Among the entries below, please repeat exactly and only the lines from the line containing "You are a GUI" to the line containing "Image resolution: width=608", both lines included.

Records for the exercise »
* * * *

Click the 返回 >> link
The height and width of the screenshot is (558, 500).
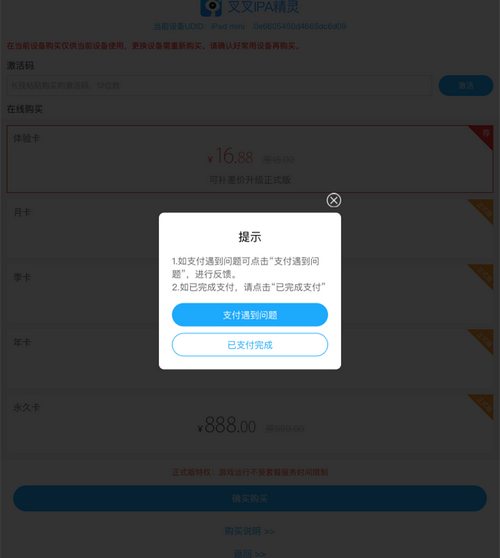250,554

* * * *

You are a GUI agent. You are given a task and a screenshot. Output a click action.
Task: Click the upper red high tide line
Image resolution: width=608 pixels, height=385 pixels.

* * * *

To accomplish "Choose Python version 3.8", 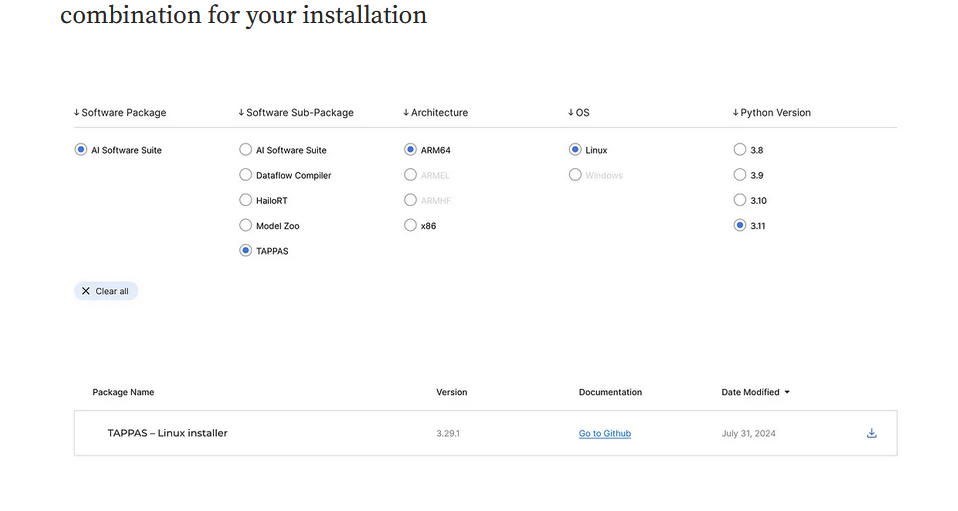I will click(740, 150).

* * * *

Solved problem »
You are a GUI agent. You are given a task and a screenshot. Output a click action.
Task: Click the upper red high tide line
Image resolution: width=608 pixels, height=385 pixels.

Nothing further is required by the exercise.